- _About this exercise_: Copy out the lines beginning with the one that contains "Given: Click red" and ending with the last line below, exactly as they stand. Pictures are not copied.

- _Data records_:
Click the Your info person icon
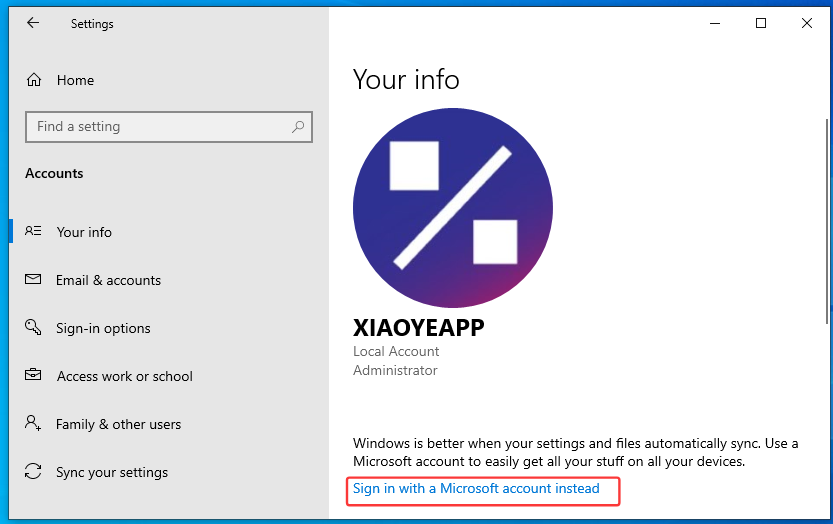This screenshot has width=833, height=524. [x=33, y=232]
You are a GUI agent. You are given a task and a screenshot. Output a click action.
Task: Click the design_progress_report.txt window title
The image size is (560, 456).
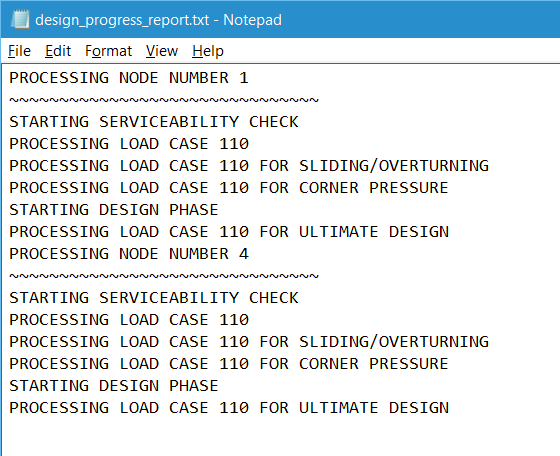point(158,20)
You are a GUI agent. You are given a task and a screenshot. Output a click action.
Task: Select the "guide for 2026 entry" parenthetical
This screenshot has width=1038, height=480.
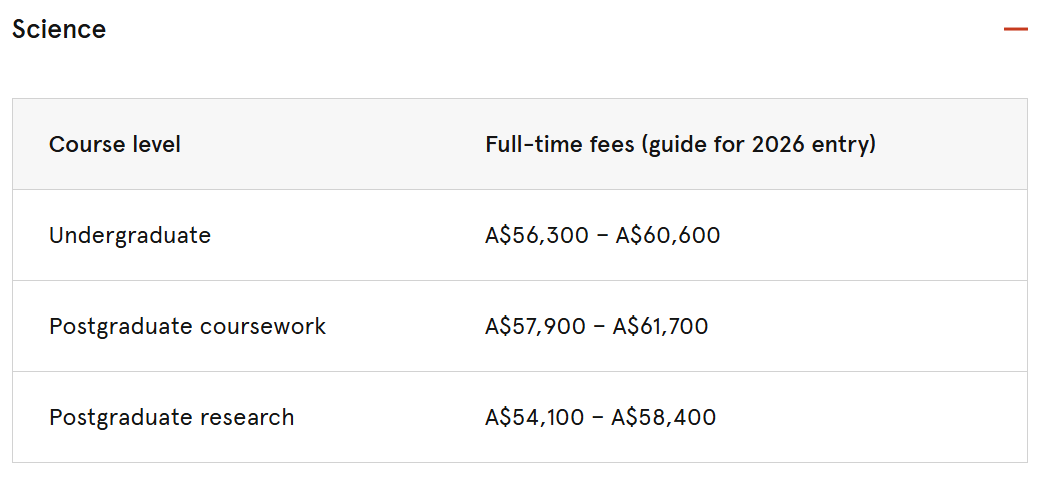759,144
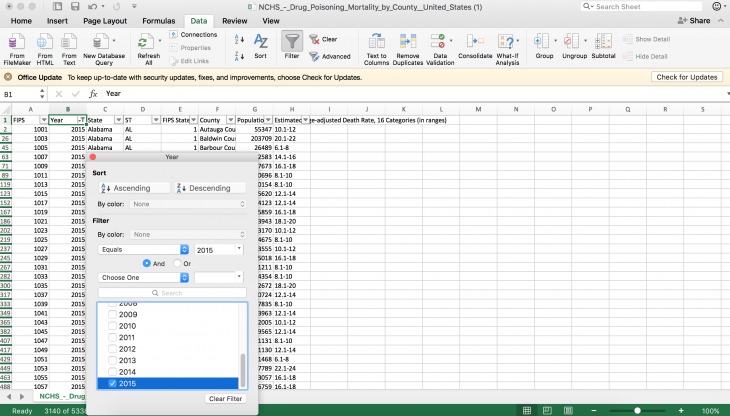The height and width of the screenshot is (416, 730).
Task: Open the Choose One condition dropdown
Action: pos(144,277)
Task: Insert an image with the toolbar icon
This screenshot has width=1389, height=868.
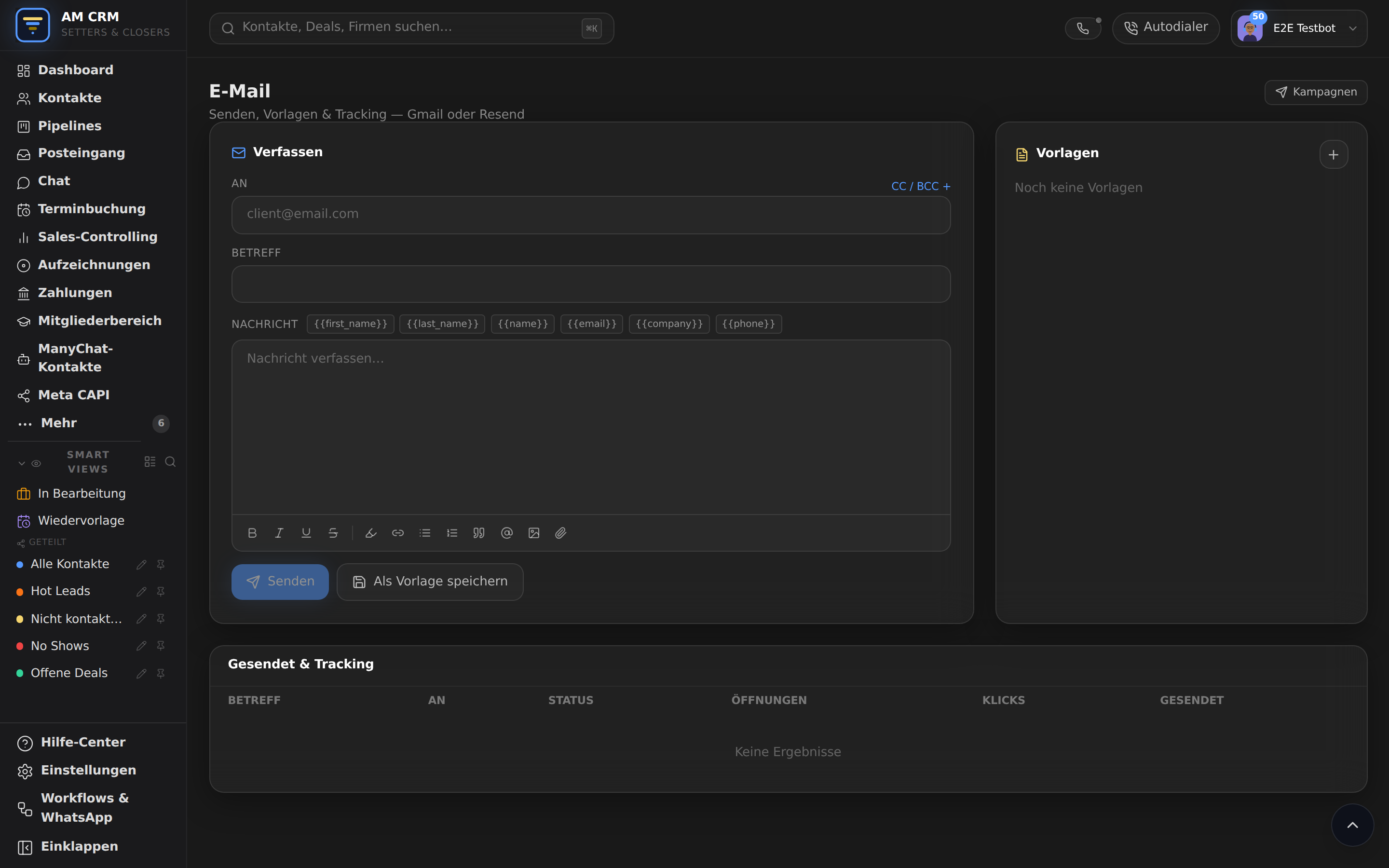Action: (x=534, y=533)

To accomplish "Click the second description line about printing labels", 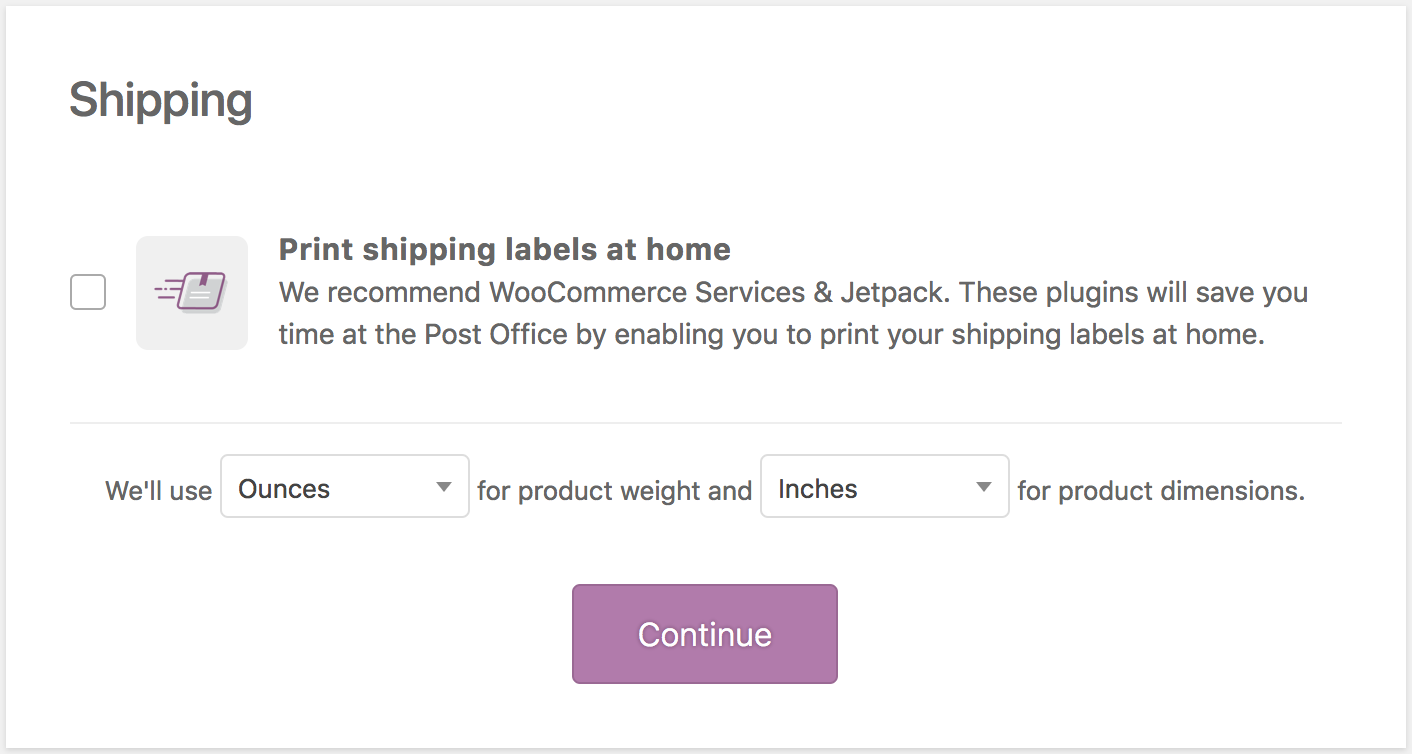I will (x=772, y=335).
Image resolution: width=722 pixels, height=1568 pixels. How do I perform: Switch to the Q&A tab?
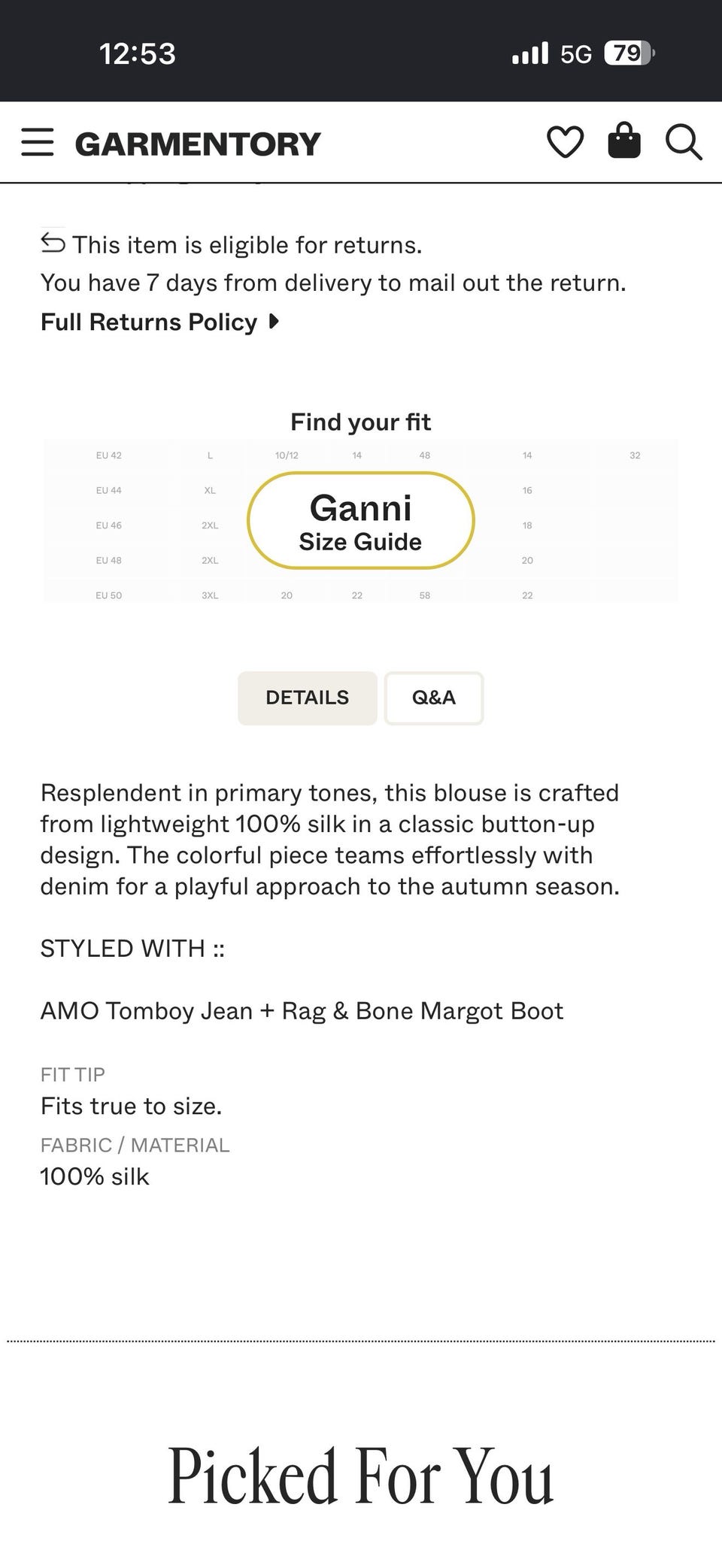tap(434, 698)
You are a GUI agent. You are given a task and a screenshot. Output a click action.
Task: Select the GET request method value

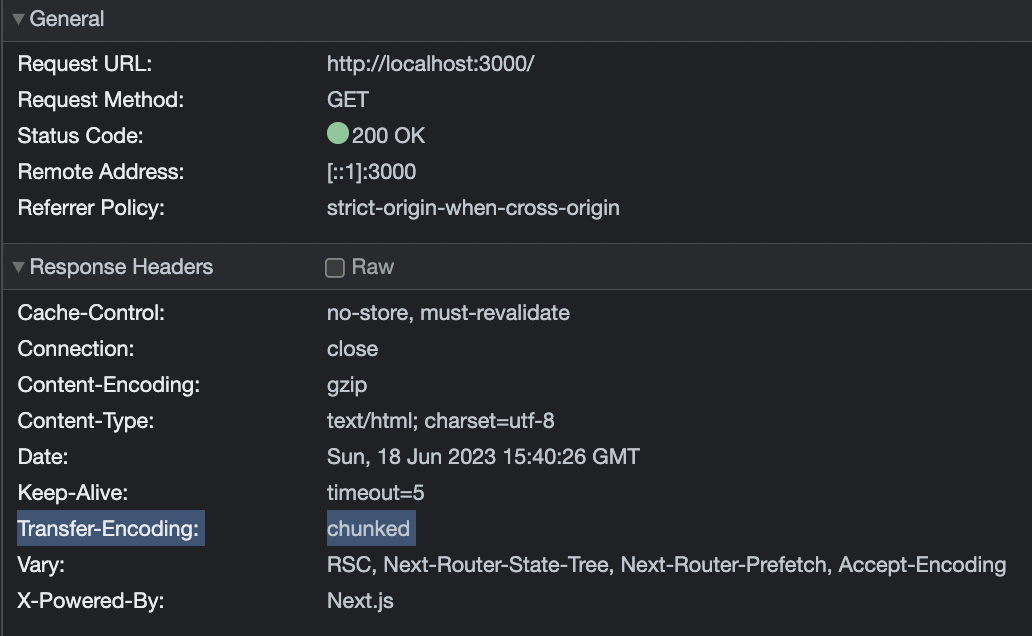(x=347, y=100)
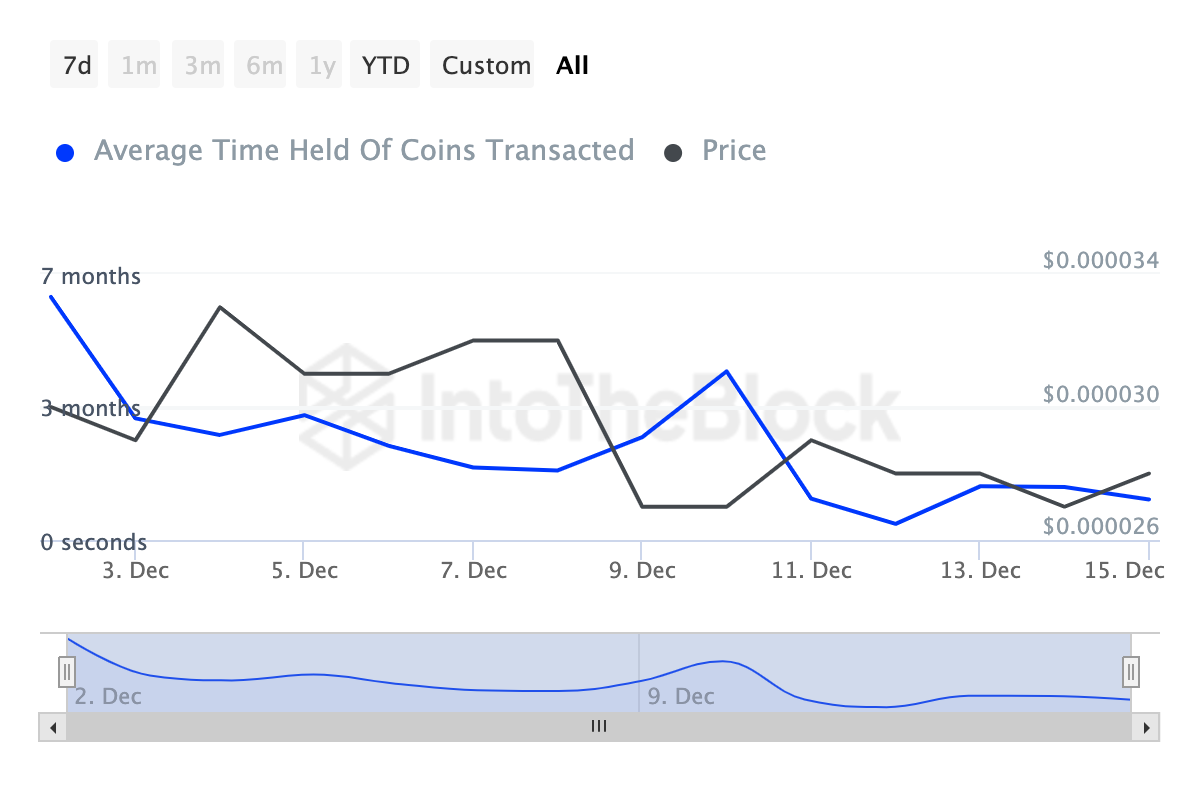Click the blue legend dot
The height and width of the screenshot is (800, 1200).
66,153
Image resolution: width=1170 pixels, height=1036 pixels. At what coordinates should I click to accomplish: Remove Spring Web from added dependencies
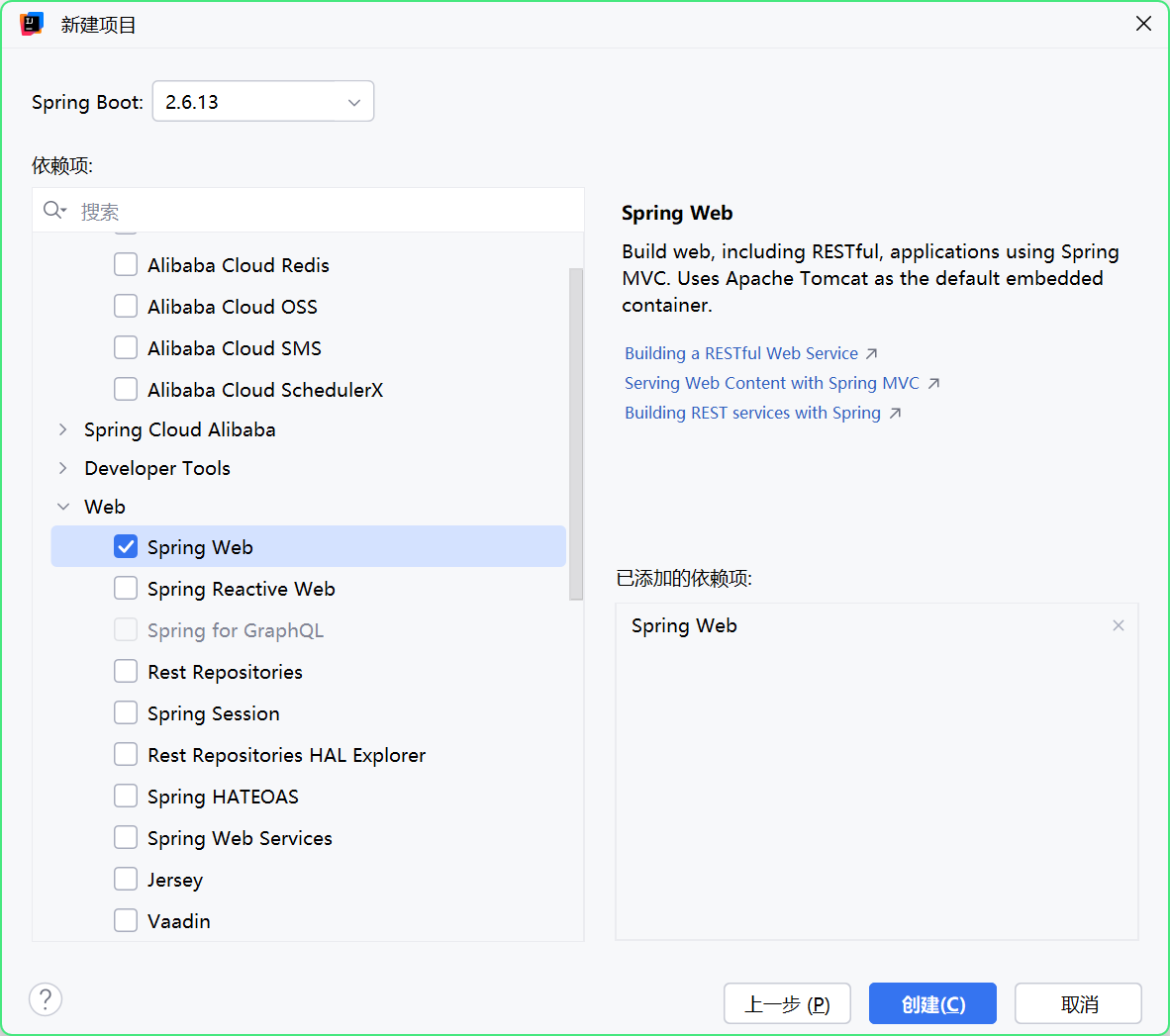pyautogui.click(x=1119, y=625)
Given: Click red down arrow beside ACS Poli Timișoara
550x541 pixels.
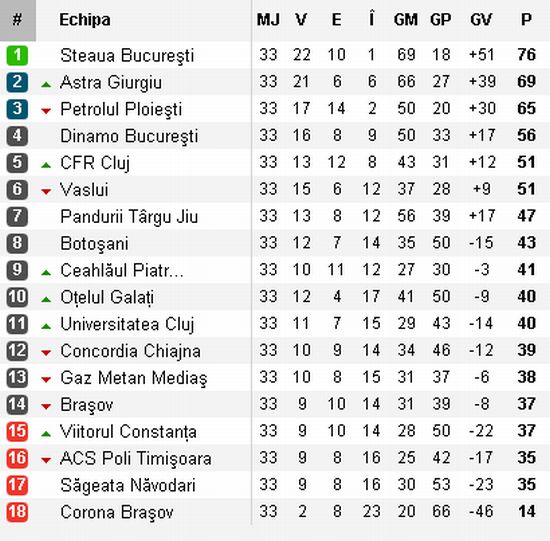Looking at the screenshot, I should [x=46, y=460].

- _Solution below_:
Given: Click red down arrow beside ACS Poli Timișoara
550x541 pixels.
Looking at the screenshot, I should [x=46, y=460].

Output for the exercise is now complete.